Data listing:
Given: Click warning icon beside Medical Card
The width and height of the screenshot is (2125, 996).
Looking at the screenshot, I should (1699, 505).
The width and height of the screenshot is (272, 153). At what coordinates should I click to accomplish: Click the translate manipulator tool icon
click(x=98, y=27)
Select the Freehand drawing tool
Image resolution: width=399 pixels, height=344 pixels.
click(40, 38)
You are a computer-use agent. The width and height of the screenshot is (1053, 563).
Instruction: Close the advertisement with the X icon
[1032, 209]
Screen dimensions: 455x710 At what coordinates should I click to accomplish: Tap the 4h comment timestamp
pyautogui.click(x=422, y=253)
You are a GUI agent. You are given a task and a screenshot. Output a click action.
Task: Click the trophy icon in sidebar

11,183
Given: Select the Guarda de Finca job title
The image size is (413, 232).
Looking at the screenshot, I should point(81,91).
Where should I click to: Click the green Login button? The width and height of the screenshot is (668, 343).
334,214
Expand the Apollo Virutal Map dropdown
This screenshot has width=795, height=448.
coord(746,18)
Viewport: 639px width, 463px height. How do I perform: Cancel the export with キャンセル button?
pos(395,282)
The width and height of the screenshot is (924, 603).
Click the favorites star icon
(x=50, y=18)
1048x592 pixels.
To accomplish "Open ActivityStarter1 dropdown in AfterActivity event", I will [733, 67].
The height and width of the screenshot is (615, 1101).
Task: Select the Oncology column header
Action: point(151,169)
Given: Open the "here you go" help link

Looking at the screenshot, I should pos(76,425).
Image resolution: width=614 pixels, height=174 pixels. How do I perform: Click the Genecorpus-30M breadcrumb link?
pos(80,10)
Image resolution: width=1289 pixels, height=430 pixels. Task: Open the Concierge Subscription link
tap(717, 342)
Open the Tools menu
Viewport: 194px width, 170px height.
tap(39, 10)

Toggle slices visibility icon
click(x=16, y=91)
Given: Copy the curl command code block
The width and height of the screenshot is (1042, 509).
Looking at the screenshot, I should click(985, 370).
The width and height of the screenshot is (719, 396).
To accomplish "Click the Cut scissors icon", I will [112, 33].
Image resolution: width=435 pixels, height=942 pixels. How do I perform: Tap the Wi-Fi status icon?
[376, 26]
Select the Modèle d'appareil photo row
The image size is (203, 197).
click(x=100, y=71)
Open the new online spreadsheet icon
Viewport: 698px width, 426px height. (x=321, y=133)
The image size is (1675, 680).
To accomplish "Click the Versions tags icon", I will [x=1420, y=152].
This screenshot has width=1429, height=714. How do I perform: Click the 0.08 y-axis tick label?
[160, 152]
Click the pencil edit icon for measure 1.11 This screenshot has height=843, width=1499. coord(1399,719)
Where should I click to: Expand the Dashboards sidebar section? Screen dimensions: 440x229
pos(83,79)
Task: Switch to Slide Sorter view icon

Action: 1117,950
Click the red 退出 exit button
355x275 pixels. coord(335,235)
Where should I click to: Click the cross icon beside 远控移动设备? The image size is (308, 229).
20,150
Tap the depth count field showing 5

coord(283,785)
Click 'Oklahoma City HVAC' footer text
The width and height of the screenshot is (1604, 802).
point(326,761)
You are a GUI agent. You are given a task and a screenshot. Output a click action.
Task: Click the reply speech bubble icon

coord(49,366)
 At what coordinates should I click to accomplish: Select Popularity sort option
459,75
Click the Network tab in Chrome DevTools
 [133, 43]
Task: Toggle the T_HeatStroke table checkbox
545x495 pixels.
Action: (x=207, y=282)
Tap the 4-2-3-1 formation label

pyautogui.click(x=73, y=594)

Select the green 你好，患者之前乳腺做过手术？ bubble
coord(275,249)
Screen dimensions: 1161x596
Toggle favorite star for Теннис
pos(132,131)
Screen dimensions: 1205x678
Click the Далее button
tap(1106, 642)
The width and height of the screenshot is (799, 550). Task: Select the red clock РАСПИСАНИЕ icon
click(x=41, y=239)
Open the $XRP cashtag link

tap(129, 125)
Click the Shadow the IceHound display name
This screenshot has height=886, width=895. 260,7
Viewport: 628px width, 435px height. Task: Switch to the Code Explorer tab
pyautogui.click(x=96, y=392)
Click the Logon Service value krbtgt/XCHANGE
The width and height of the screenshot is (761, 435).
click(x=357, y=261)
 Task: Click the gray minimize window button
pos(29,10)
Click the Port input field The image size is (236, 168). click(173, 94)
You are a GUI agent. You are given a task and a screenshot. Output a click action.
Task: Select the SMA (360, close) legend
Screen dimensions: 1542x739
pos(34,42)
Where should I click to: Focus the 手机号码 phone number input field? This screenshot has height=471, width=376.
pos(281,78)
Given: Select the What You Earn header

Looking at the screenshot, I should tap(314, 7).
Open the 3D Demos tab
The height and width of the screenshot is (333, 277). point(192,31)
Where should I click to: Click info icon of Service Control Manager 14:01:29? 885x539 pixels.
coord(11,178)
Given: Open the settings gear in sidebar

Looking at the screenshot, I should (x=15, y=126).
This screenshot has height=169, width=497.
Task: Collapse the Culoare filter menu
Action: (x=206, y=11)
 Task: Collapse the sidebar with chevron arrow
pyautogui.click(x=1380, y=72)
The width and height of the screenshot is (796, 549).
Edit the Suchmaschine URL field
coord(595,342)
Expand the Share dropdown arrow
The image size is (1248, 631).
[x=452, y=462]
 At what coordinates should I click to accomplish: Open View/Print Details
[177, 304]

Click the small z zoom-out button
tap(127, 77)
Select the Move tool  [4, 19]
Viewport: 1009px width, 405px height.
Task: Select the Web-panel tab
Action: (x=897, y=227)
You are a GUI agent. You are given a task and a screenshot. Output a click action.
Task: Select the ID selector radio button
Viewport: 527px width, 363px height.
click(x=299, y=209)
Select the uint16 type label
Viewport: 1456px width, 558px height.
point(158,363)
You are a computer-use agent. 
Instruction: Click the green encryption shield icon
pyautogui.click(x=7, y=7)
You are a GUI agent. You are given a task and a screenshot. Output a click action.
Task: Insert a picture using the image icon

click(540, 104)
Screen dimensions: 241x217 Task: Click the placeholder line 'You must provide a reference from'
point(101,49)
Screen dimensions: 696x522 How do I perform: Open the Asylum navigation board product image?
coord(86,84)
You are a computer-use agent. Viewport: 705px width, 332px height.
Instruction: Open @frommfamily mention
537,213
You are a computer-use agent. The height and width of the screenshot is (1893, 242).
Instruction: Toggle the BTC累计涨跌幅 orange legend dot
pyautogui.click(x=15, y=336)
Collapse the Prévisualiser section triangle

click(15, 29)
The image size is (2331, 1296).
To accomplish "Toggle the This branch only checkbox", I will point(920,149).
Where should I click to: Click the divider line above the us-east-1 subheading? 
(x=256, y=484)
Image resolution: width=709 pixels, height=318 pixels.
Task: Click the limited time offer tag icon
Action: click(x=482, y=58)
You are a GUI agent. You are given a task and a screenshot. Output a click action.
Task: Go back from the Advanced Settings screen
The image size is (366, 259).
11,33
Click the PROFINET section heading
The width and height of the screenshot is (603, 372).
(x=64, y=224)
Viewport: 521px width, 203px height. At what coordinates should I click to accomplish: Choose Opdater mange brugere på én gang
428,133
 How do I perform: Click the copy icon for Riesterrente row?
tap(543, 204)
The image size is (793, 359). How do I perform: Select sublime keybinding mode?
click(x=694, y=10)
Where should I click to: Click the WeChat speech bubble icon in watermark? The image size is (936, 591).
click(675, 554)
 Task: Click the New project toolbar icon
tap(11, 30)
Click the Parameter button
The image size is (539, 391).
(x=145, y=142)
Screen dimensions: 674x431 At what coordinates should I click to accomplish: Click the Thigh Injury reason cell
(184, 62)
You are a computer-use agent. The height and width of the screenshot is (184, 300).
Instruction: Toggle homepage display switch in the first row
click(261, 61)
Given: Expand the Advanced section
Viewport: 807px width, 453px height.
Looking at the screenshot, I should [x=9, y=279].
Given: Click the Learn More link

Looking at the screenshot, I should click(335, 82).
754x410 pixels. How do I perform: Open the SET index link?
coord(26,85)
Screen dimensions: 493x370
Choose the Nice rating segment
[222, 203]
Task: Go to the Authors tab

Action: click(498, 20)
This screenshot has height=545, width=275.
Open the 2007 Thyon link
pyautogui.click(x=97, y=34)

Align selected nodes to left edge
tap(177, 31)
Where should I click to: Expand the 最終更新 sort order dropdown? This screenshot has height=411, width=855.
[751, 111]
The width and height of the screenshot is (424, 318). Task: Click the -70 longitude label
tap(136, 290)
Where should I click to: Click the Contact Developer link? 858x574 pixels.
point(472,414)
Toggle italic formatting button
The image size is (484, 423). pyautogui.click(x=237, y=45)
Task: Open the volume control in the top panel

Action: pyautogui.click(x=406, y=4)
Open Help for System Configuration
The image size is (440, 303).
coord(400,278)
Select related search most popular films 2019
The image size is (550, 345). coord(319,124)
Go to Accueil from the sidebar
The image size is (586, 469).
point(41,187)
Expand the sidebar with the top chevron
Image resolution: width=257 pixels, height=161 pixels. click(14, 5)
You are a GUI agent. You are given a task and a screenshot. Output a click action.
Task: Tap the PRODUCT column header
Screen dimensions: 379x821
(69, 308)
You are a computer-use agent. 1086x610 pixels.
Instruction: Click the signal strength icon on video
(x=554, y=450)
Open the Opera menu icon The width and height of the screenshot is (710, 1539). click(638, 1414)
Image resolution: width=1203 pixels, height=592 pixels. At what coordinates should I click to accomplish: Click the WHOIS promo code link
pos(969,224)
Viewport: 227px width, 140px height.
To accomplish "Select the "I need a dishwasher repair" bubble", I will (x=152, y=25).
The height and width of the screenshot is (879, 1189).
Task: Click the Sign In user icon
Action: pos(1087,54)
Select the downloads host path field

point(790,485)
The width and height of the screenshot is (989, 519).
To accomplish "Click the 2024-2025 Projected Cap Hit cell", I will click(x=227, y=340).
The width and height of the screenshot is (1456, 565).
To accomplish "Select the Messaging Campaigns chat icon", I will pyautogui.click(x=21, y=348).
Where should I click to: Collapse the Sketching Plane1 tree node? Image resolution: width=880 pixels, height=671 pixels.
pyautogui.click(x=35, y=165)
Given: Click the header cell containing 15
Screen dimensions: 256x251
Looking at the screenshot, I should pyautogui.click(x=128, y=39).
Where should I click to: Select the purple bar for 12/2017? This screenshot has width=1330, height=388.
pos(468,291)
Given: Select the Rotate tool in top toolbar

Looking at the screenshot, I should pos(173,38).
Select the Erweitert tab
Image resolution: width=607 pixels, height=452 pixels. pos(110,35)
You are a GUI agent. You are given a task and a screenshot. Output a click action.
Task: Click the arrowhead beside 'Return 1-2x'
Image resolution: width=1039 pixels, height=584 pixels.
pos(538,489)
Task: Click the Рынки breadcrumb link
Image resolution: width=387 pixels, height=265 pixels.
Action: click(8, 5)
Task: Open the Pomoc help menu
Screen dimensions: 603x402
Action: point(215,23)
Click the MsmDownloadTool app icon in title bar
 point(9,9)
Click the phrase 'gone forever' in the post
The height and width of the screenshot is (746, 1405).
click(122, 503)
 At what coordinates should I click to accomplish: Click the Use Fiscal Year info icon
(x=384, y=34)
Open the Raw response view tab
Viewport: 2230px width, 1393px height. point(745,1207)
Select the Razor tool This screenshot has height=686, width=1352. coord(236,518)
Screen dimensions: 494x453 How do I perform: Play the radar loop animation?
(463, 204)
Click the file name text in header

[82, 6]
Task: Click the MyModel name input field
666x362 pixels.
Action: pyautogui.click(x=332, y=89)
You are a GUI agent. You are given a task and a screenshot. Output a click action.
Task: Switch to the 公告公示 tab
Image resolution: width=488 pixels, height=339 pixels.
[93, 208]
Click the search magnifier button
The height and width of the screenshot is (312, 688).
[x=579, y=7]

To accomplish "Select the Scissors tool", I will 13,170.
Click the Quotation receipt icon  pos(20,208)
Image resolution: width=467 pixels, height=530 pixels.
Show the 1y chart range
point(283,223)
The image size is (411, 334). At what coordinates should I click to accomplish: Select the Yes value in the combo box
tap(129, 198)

• Exercise
Give every line of the material above as a numbered list, from its first line down to the line containing "pyautogui.click(x=422, y=253)", both ends included and blank lines left out.

• The output
1. Given: Click warning icon beside Medical Card
2. The width and height of the screenshot is (2125, 996).
3. Looking at the screenshot, I should (1699, 505).
4. The width and height of the screenshot is (272, 153). At what coordinates should I click to accomplish: Click the translate manipulator tool icon
5. click(x=98, y=27)
6. Select the Freehand drawing tool
7. Image resolution: width=399 pixels, height=344 pixels.
8. click(40, 38)
9. You are a computer-use agent. The width and height of the screenshot is (1053, 563).
10. Instruction: Close the advertisement with the X icon
11. [1032, 209]
12. Screen dimensions: 455x710 At what coordinates should I click to accomplish: Tap the 4h comment timestamp
13. pyautogui.click(x=422, y=253)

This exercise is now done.